Non, je plaisante, rassurez-vous.

C'est drôle, un musicien qui chante si faux. Et alors le pauvre garçon n'en rate pas une : en voiture avec la jolie première, en montrant l'air à l'à peine moins jolie seconde, autant de démonstrations de capacité en intonation absolument désastreuses.
Je ne suis pas expert, loin de là, dans le cinéma de Rohmer, mais on m'a souvent dit qu'il avait un rapport très particulier à la musique de film, qu'il l'excluait, la dédaignait beaucoup. Dieu, je veux dire, Michel Chion, parle de l'utilisation de la musique par Rohmer comme d'un « rabotage esthétique ». Attention, ce n'est pas négatif, il exprime plus loin son attachement au cinéaste, tout en signifiant clairement que Rohmer traite la musique drastiquement. C'est Jankélévitch qui stigmatisait la rancune contre la musique, le Nietzsche contre Wagner par exemple, en la trouvant suspecte. Je me demande si Rohmer n'a pas acquis, forgé, cette rancune contre la musique, après avoir été trop critiqué. Je le soupçonne de n'avoir aucune oreille musicale. Non, je ne le soupçonne pas vraiment sérieusement, parce qu'encore une fois je n'ai aucune idée précise et fondée de son rapport à la musique dans ses autres films, et l'horrible intonation du pauvre garçon peut très bien être voulue, dans un souci de de développement de l'aspect réaliste de son amateurisme, ou que sais-je. D'ailleurs la pauvre brune qui chante avec lui chante presque aussi mal et faux, c'est triste pour une choriste.
Alors j'ignore si c'est encore une fois dans l'idée de renforcer l'impression d'amateurisme du musicien, mais c'est bien la première fois que je vois un guitariste prendre une guitare (même pas forcément la sienne), sans l'accorder au moins rapidement. Le goût du risque ?
Cette chanson, n'en déplaise à d'autres, est une calamité. Mélodiquement, c'est une honte, une insulte à des générations de praticiens d'une écriture raisonnable. Vraiment, à en rire des fois. L'exemple le plus magistral étant lorsque la petite arrive « en passant par Valparaiso », qu'elle chante une première fois un peu faux, mais pas plus que le reste, et elle se reprend, en le chantant cette fois-ci à un ton d'écart, complètement dissonant, et qu'on a le bougre qui dodeline de la tête affirmativement, l'air tout fier. Entendent-ils ce qu'ils chantent ? Je veux dire, c'est quand même fou, elle a l'oreille collée à la guitare ! Et, avec toute l'éloquence que l'on attendait d'elle, elle termine en disant « C'est génial ! C'est vraiment de toi ? » A noter que la version suivante, sur le bateau, est quand même nettement plus heureuse.
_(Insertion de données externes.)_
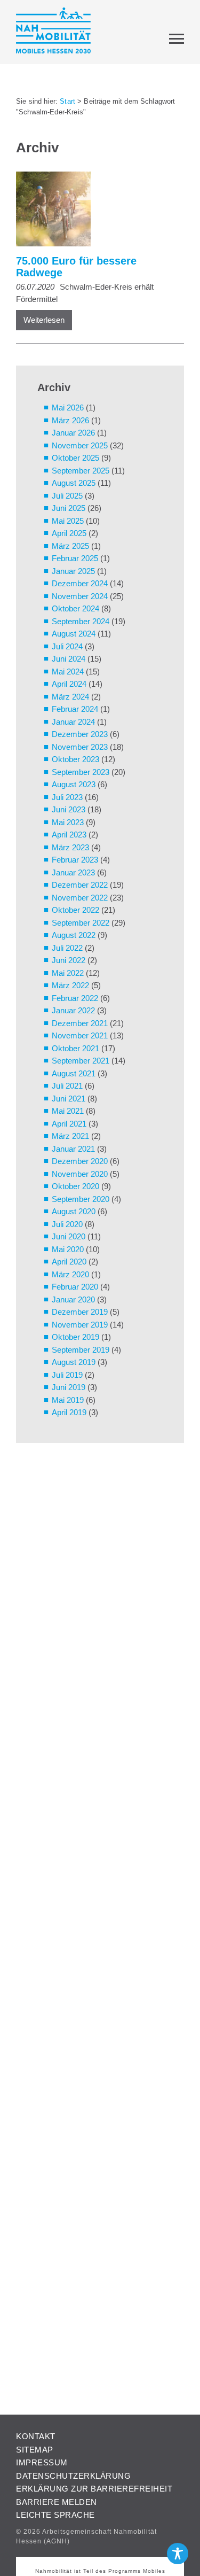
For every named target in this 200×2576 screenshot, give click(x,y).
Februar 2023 (75, 859)
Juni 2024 (68, 658)
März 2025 (70, 545)
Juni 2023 (68, 809)
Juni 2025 (68, 508)
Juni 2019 (68, 1387)
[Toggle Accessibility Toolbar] (177, 2553)
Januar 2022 (73, 1010)
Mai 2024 (68, 671)
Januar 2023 (73, 872)
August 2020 (73, 1211)
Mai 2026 (68, 407)
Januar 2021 (73, 1148)
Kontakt (35, 2436)
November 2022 (80, 897)
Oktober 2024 (75, 608)
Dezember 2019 (80, 1311)
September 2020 (80, 1199)
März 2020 (70, 1274)
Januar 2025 (73, 571)
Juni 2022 (68, 960)
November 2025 (80, 445)
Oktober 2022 (75, 909)
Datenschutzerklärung (73, 2475)
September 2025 (80, 470)
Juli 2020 (67, 1224)
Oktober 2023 (75, 759)
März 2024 (70, 696)
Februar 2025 (75, 558)
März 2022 (70, 985)
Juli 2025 (67, 495)
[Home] (53, 32)
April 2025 (69, 533)
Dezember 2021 (80, 1023)
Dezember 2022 (80, 884)
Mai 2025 (68, 520)
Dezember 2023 (80, 734)
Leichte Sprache (55, 2514)
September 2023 (80, 772)
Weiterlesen (44, 319)
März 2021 (70, 1135)
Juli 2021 (67, 1085)
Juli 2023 (67, 797)
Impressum (42, 2462)
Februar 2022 (75, 998)
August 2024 (73, 633)
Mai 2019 (68, 1400)
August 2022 (73, 935)
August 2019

Ma bile versée, passons à tous les petits plaisirs qu'on trouve ici.

Le discours chez Rohmer. Élément de premier ordre. C'est précisément ce qui, une fois sur deux, me plaît, ou m'agace.
Il y a toujours d'étranges moments où je suis en concordance parfaite avec le discours. Des mots justes, dits simplement, intelligemment.
J'ai beaucoup aimé le petit discours sur le hasard par exemple, ou sur le groupe.
Ce qui est fantastique chez ce cinéaste (pourquoi avoir tant de mal à parler de réalisateur pour Rohmer, mais bien de cinéaste ? Tout sauf innocent, et montre en soi sinon un réel respect, du moins une certaine estime pour son œuvre), c'est le fait qu'il aborde toujours dans un film une multitude de sujets, souvent très intéressants. Après un de ses films, j'ai l'impression que si je m'en rappelais correctement je pourrais en discuter pendant des heures, aborder à mon tour ces thèmes, développer, rebondir... Il y a une sensation de liberté du discours assez vertigineuse.
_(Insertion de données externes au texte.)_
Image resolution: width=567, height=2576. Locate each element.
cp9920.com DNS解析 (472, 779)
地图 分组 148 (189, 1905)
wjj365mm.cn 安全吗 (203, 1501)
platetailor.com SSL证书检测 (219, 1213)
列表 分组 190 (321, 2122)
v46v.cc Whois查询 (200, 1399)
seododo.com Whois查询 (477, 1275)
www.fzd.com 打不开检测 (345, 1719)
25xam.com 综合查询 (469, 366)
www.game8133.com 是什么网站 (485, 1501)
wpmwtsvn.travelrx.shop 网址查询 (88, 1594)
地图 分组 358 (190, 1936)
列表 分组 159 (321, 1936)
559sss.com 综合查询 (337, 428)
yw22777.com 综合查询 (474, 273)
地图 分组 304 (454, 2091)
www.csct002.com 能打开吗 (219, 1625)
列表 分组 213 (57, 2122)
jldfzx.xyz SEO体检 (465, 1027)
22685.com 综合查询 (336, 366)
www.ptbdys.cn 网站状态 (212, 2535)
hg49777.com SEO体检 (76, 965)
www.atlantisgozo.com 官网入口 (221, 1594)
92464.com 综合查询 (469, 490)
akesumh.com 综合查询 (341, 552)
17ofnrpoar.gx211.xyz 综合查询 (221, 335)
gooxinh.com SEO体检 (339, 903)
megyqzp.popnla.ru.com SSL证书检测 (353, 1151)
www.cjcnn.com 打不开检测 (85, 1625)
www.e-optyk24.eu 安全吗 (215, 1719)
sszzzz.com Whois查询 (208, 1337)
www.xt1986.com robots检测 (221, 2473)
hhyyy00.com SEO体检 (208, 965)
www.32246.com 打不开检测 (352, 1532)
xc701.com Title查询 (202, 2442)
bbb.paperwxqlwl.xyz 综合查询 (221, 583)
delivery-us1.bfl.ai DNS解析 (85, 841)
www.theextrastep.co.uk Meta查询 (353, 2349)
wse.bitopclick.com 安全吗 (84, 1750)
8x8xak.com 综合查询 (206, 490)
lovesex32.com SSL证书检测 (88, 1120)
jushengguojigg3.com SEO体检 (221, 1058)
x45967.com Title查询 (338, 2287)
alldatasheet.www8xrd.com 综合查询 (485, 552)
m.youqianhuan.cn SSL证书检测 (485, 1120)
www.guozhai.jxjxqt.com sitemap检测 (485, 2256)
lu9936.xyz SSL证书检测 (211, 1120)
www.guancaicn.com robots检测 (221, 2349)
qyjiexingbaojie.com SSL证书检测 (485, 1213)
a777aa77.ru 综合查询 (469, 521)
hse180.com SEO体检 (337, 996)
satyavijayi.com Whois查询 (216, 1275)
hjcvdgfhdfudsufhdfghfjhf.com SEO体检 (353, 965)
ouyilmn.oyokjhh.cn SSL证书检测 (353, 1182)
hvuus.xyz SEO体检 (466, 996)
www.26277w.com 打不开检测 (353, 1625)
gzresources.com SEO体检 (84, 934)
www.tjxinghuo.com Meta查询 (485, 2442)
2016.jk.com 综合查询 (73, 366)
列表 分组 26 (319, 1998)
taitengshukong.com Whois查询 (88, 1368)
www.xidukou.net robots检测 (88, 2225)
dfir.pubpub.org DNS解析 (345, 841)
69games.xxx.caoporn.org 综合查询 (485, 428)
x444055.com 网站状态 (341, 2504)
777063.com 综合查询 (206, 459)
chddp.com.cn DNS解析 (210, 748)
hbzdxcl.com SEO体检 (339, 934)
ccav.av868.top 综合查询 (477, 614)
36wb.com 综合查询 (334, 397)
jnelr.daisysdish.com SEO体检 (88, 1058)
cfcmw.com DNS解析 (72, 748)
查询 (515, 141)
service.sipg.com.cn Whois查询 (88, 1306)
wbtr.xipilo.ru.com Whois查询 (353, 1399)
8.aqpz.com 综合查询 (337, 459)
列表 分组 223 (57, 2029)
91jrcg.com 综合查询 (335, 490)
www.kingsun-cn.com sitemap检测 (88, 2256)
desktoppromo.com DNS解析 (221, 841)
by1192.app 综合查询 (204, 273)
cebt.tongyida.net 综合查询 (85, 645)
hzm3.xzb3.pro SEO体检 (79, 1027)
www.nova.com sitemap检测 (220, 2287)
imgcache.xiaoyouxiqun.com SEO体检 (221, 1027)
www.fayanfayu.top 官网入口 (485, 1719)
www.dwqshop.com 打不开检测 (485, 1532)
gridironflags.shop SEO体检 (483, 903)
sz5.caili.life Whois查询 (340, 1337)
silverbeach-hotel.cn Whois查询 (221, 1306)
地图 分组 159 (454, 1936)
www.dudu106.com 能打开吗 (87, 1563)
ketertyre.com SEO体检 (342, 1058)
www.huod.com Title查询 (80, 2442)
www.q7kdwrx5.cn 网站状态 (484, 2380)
Passage obligé d'une critique non-professionnelle sur ce film, bien sûr, la question : « si j'avais été Gaspard ? »
Difficile. La toute première remporterait finalement mon adhésion je pense. Elle a une petite brioche absolument délicieuse, ainsi qu'un petit air faussement innocent, une personnalité forte, mais pas trop non plus, est toujours bien habillée. Son prénom est difficile, certes, et instinctivement on ne peut plus s'empêcher de craindre pour son chat. Mais jusqu'à la fin (et particulièrement lors de la scène dans le sous-bois (mmmhh, une scène de sous-bois ! Encore !)) on suit avec un attachement certain et un parti-pris encore plus marqué l'évolution de leur petite historiette. Un petit baiser d'abord, « qui ne veut rien dire », puis un plus long, et un développement sensible... Et un dénouement finalement logique, qui marque définitivement cet aspect de conte.
Mais j'ai bien aimé la petite seconde aussi, elle a ce côté rebelle-sauvage que j'aime tant. Sa façon de narguer, gratuitement, la brave Margot, est tout à fait jouissif. En s'arrêtant en voiture, alors qu'elle est avec le garçon, dans le but évident de s'afficher avec lui, ce côté possessif retord assez félin. Après, ses principes éculés (son principe éculé) coupent le souffle à la vigueur de ce personnage, le ramollissent, et nul doute qu'aujourd'hui Rohmer ne l'aurait pas traité ainsi.
La troisième reste celle que j'aime le moins. Plus belle certes, mais nettement moins charmante, un rien ambiguë, elle aurait besoin d'être remise à sa place fissa, notamment lorsqu'elle parle de la difficulté que c'est d'être belle et d'avoir trois -ou quatre- garçons qui se bousculent pour la courtiser. Qu'elle ait hésité puis refusé l'ENA, je m'en fous un peu, ça ne la rend pas plus attrayante, au contraire. De plus elle est paradoxalement d'une superficialité éprouvante (« mes cousins trouvent que tu ne fais pas le poids »), et d'une bêtise extrêmement décevante « je suis infiniment supérieure à tous ces mecs qui tournent autour de moi ». De tous les personnages, c'est celle qui me paraît le plus rohmerienne. Comprendre « agaçant ». Et en même temps, elle relève d'une psychologie de bas-étage pour le coup plus inhabituelle chez cinéaste. Ego-centrisme, orgueil adobatien au premier degré, vulgarité... Personnellement, j'aurais un tel plaisir à la rembarrer que j'ose à peine y penser. J'ai toujours détesté ces filles qui aiment à avoir un cercle d'admirateurs masculins, et pire encore pour celles prétendant que ça les dérange. Si c'était vraiment le cas, ça ne se produirait pas. Bref.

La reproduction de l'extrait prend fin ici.